Военная служба при Екатерине II вскоре приобрела совсем особый характер: она сделалась не столько службой, сколько светским времяпрепровождением. В гвардии празднества сменялись празднествами. Офицеры старались превзойти друг друга в роскоши и в безумных кутежах. Жить на широкую ногу, держать карету и, по крайней мере, четверку лошадей, роскошную квартиру и массу прислуги было для каждого из них почти обязательным. Бедные, боясь навлечь на себя презрение товарищей, тянулись за богатыми и впадали в долги. О службе мало кто думал. Императрица смотрела сквозь пальцы на разные служебные упущения, а между тем в полках происходили не только упущения, но подчас и такие злоупотребления, что, “если бы их изобразить, – говорит в своих записках Болотов, – то потомки наши не только стали бы удивляться, но едва ли в состоянии были поверить”.

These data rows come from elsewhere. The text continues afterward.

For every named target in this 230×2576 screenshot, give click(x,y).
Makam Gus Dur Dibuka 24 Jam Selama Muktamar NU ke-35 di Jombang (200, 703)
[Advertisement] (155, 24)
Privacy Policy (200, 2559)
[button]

Вот в такой-то среде, проводившей жизнь в пиршествах и в погоне за наслаждениями, довелось служить Новикову. Но он, по-видимому, устоял от соблазна, и вместо того, чтобы тратить время на разгул и забавы, стал заниматься чтением и пополнять свое скудное образование. В 1767 году, когда начали отправлять в Москву молодых гвардейцев для занятия письмоводством в комиссии депутатов для составления нового Уложения, Новиков был взят в числе прочих как человек, выделявшийся образованностью среди своих товарищей. В комиссии он вел дневные записки по 7-му ее отделению и журналы общего собрания депутатов. Последние Новиков читал при докладах самой императрице, которая таким образом лично его узнала.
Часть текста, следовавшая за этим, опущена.